• [TEXT PASSAGE]:
— start —
Krakatoa Volcano Erupts

Date August 27, 1883

The eruption of Krakatoa was one of the most powerful and deadly volcanic eruptions in recorded history, initially killing more than thirty-six thousand people in the region with its main blast. The eruption’s aftereffects reached global proportions, as it triggered tsunamis, altered weather patterns and atmospheric conditions, and blurred and darkened skies.

Locale Krakatoa Island, Dutch East Indies (now Indonesia)

Key Figures

  • Rogier Verbeek (1845-1926), Dutch colonial official who published a major study of the eruption in 1886

Summary of Event

A 60,000-year-old volcanic island, Krakatoa exploded on Monday, August 27, 1883. Before its cataclysmic disappearance, Krakatoa was a 15-square-mile island with abundant wildlife and plants, about midway in the Sunda Strait. The strait separates the much larger islands of Java and Sumatra and is a major gateway to the Indian Ocean. Krakatoa island was 22 miles (35 kilometers) from Java and 30 miles (50 kilometers) from Sumatra.

The three islands, as well as many others directly east, were part of the former Dutch East Indies. The Dutch colonial government occupied Krakatoa at different times and for different reasons. It was used as a lookout station, a small shipyard, a base for a small fishing fleet, and a prison for indigenous peoples. The island, however, was uninhabited when it erupted.
— end —
• [REQUIRED ACTIONS]:
(a) Reproduce, word for word, the part of the Krakatoa eruption text that opens with the words "Summary of Event" and closes with "when it erupted.".
(b) Continue the Krakatoa eruption text, starting right after its last sentence.

• [MATERIAL]:
— start —
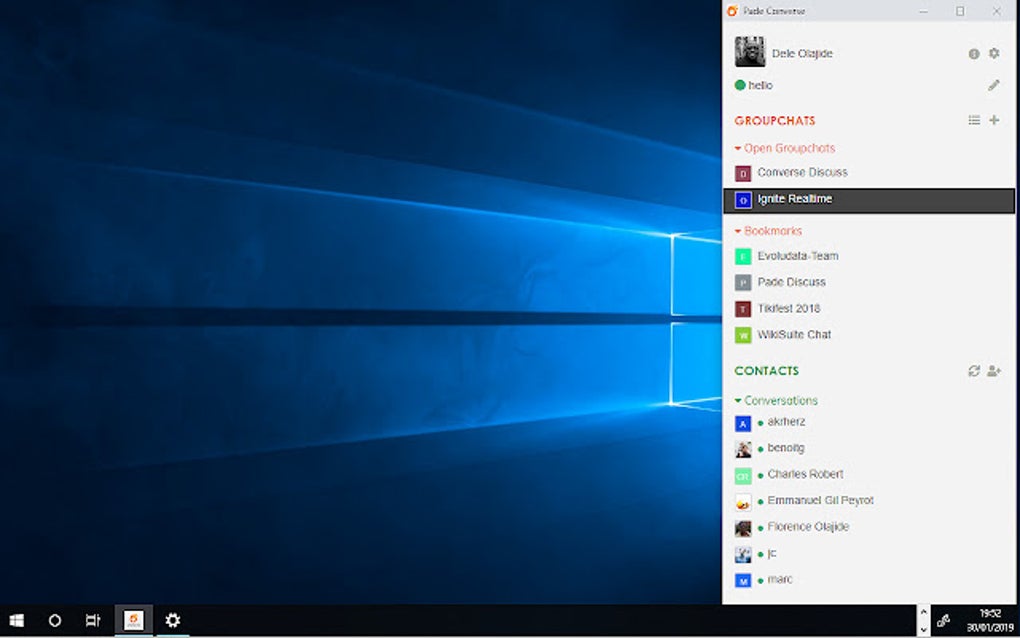Open the Windows Start menu
The width and height of the screenshot is (1020, 638).
(x=15, y=620)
— end —
• [SOLVED TASKS]:
(a)
Summary of Event

A 60,000-year-old volcanic island, Krakatoa exploded on Monday, August 27, 1883. Before its cataclysmic disappearance, Krakatoa was a 15-square-mile island with abundant wildlife and plants, about midway in the Sunda Strait. The strait separates the much larger islands of Java and Sumatra and is a major gateway to the Indian Ocean. Krakatoa island was 22 miles (35 kilometers) from Java and 30 miles (50 kilometers) from Sumatra.

The three islands, as well as many others directly east, were part of the former Dutch East Indies. The Dutch colonial government occupied Krakatoa at different times and for different reasons. It was used as a lookout station, a small shipyard, a base for a small fishing fleet, and a prison for indigenous peoples. The island, however, was uninhabited when it erupted.

(b)
The eruption’s human tragedy occurred in the densely populated coastlines inside the Sunda Strait facing the volcano. Before the explosion, tens of thousands of people lived in small fishing villages and towns, Dutch-owned plantations, and small farms in the exposed areas. Virtually everyone in the blast zone thought that Krakatoa was a harmless silhouette of tropical green forest on the horizon, and it was relatively distant and had not erupted in more than two hundred years.

On May 20, Krakatoa’s magma chamber hurled its first fiery cloud of pyroclasts (burning particles of rock, ash, and cinders). The explosion was the start of the island’s great disappearing act, which would end dramatically on August 27. The May 20 eruption was large enough to destroy virtually all the island’s vegetation. Showers of pyroclasts from the blast fell on passing ships, but there were no injuries on board. The Sunda Strait’s Dutch, Chinese, and indigenous settlers were surprised, and some were even terrified, by the sound of the explosion, but they experienced only an annoying film of ash.

Just seven days after the eruption, a Dutch steamship company in Batavia (now Jakarta) loaded tourists on an excursion vessel that landed on the island. Aside from burning the soles of their shoes, the sightseers spent an uneventful afternoon on the still-fuming volcano. For the next three months, the volcano rumbled, spit out gas and steam, and provided delightful pyroclastic displays for people on Java and Sumatra and passers-by on ships. The last human being to stand on Krakatoa was a Dutch army captain sent there to begin mapping the altered island. Intent on returning, he left with a half-finished map on August 12.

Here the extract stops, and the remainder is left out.